▶ PROVIDED INFORMATION:
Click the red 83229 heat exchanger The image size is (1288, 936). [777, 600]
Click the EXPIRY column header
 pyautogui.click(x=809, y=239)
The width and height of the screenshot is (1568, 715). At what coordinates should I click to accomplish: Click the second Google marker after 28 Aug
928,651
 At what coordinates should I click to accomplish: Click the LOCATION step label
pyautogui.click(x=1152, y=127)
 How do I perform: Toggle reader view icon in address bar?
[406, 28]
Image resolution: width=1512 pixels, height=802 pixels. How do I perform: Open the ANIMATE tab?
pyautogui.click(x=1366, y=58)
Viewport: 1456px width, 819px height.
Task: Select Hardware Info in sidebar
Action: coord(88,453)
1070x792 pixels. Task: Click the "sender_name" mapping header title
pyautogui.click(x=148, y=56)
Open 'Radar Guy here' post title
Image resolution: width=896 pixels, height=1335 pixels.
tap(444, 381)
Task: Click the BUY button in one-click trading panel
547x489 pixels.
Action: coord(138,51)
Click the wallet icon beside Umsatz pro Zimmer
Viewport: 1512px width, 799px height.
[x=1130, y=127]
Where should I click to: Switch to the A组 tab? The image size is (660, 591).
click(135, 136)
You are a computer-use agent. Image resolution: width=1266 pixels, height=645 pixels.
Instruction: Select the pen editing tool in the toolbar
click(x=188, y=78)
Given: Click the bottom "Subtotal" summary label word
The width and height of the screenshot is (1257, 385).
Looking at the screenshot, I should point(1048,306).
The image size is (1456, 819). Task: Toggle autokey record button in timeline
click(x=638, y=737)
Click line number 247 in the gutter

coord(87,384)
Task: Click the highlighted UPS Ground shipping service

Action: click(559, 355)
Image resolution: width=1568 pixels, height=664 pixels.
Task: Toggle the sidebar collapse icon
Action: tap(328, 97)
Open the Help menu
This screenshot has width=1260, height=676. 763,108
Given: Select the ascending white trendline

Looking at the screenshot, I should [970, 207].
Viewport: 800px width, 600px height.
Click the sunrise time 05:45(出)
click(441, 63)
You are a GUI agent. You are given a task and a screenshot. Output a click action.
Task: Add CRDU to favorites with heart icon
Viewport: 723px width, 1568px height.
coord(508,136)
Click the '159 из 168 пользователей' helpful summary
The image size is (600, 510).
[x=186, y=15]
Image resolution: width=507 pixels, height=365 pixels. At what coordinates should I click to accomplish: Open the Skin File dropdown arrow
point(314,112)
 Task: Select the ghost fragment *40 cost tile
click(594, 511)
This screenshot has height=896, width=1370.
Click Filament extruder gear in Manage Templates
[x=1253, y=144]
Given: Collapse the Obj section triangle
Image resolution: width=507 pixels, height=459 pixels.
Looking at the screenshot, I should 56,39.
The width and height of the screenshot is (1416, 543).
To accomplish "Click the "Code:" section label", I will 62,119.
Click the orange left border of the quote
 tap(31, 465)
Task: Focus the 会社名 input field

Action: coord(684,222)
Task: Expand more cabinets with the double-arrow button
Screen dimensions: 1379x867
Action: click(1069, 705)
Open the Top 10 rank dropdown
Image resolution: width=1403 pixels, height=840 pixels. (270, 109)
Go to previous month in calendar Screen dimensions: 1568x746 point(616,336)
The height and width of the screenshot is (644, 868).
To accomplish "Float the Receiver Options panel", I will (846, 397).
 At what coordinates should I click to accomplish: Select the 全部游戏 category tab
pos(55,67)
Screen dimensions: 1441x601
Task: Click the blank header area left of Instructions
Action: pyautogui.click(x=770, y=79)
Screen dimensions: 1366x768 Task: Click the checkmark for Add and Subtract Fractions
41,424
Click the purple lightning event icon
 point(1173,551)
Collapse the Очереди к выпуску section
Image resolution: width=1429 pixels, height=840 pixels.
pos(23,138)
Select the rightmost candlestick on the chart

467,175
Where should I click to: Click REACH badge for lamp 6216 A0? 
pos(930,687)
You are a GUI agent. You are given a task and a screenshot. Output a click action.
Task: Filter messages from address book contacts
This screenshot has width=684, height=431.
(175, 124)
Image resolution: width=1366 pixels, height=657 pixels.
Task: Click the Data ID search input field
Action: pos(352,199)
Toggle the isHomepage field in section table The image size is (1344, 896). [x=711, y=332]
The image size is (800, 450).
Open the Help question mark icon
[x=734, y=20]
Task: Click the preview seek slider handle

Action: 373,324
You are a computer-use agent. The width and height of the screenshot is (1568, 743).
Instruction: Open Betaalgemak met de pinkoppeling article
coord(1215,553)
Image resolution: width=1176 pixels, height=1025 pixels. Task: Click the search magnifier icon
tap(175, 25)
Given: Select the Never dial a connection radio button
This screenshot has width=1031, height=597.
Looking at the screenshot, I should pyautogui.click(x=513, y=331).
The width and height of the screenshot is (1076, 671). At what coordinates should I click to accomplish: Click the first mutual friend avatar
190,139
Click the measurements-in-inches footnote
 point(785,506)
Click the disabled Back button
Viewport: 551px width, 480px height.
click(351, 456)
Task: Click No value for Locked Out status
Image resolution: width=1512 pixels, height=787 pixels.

▶ EXERCISE DIRECTIONS: Copy out every line above word for word, in the same order and with nothing changed.

▶ SOLUTION TO THIS TASK:
Click the red 83229 heat exchanger The image size is (1288, 936). [777, 600]
Click the EXPIRY column header
 pyautogui.click(x=809, y=239)
The width and height of the screenshot is (1568, 715). At what coordinates should I click to accomplish: Click the second Google marker after 28 Aug
928,651
 At what coordinates should I click to accomplish: Click the LOCATION step label
pyautogui.click(x=1152, y=127)
 How do I perform: Toggle reader view icon in address bar?
[406, 28]
Image resolution: width=1512 pixels, height=802 pixels. How do I perform: Open the ANIMATE tab?
pyautogui.click(x=1366, y=58)
Viewport: 1456px width, 819px height.
Task: Select Hardware Info in sidebar
Action: coord(88,453)
1070x792 pixels. Task: Click the "sender_name" mapping header title
pyautogui.click(x=148, y=56)
Open 'Radar Guy here' post title
Image resolution: width=896 pixels, height=1335 pixels.
tap(444, 381)
Task: Click the BUY button in one-click trading panel
547x489 pixels.
Action: coord(138,51)
Click the wallet icon beside Umsatz pro Zimmer
Viewport: 1512px width, 799px height.
[x=1130, y=127]
Where should I click to: Switch to the A组 tab? The image size is (660, 591).
click(135, 136)
You are a computer-use agent. Image resolution: width=1266 pixels, height=645 pixels.
Instruction: Select the pen editing tool in the toolbar
click(x=188, y=78)
Given: Click the bottom "Subtotal" summary label word
The width and height of the screenshot is (1257, 385).
Looking at the screenshot, I should point(1048,306).
The image size is (1456, 819). Task: Toggle autokey record button in timeline
click(x=638, y=737)
Click line number 247 in the gutter

coord(87,384)
Task: Click the highlighted UPS Ground shipping service

Action: click(559, 355)
Image resolution: width=1568 pixels, height=664 pixels.
Task: Toggle the sidebar collapse icon
Action: tap(328, 97)
Open the Help menu
This screenshot has width=1260, height=676. 763,108
Given: Select the ascending white trendline

Looking at the screenshot, I should [970, 207].
Viewport: 800px width, 600px height.
Click the sunrise time 05:45(出)
click(441, 63)
You are a GUI agent. You are given a task and a screenshot. Output a click action.
Task: Add CRDU to favorites with heart icon
Viewport: 723px width, 1568px height.
coord(508,136)
Click the '159 из 168 пользователей' helpful summary
The image size is (600, 510).
[x=186, y=15]
Image resolution: width=507 pixels, height=365 pixels. At what coordinates should I click to accomplish: Open the Skin File dropdown arrow
point(314,112)
 Task: Select the ghost fragment *40 cost tile
click(594, 511)
This screenshot has height=896, width=1370.
Click Filament extruder gear in Manage Templates
[x=1253, y=144]
Given: Collapse the Obj section triangle
Image resolution: width=507 pixels, height=459 pixels.
Looking at the screenshot, I should 56,39.
The width and height of the screenshot is (1416, 543).
To accomplish "Click the "Code:" section label", I will 62,119.
Click the orange left border of the quote
 tap(31, 465)
Task: Focus the 会社名 input field

Action: coord(684,222)
Task: Expand more cabinets with the double-arrow button
Screen dimensions: 1379x867
Action: click(1069, 705)
Open the Top 10 rank dropdown
Image resolution: width=1403 pixels, height=840 pixels. (270, 109)
Go to previous month in calendar Screen dimensions: 1568x746 point(616,336)
The height and width of the screenshot is (644, 868).
To accomplish "Float the Receiver Options panel", I will (846, 397).
 At what coordinates should I click to accomplish: Select the 全部游戏 category tab
pos(55,67)
Screen dimensions: 1441x601
Task: Click the blank header area left of Instructions
Action: pyautogui.click(x=770, y=79)
Screen dimensions: 1366x768 Task: Click the checkmark for Add and Subtract Fractions
41,424
Click the purple lightning event icon
 point(1173,551)
Collapse the Очереди к выпуску section
Image resolution: width=1429 pixels, height=840 pixels.
pos(23,138)
Select the rightmost candlestick on the chart

467,175
Where should I click to: Click REACH badge for lamp 6216 A0? 
pos(930,687)
You are a GUI agent. You are given a task and a screenshot. Output a click action.
Task: Filter messages from address book contacts
This screenshot has width=684, height=431.
(175, 124)
Image resolution: width=1366 pixels, height=657 pixels.
Task: Click the Data ID search input field
Action: pos(352,199)
Toggle the isHomepage field in section table The image size is (1344, 896). [x=711, y=332]
The image size is (800, 450).
Open the Help question mark icon
[x=734, y=20]
Task: Click the preview seek slider handle

Action: 373,324
You are a computer-use agent. The width and height of the screenshot is (1568, 743).
Instruction: Open Betaalgemak met de pinkoppeling article
coord(1215,553)
Image resolution: width=1176 pixels, height=1025 pixels. Task: Click the search magnifier icon
tap(175, 25)
Given: Select the Never dial a connection radio button
This screenshot has width=1031, height=597.
Looking at the screenshot, I should pyautogui.click(x=513, y=331).
The width and height of the screenshot is (1076, 671). At what coordinates should I click to accomplish: Click the first mutual friend avatar
190,139
Click the measurements-in-inches footnote
 point(785,506)
Click the disabled Back button
Viewport: 551px width, 480px height.
click(351, 456)
Task: Click No value for Locked Out status
Image resolution: width=1512 pixels, height=787 pixels.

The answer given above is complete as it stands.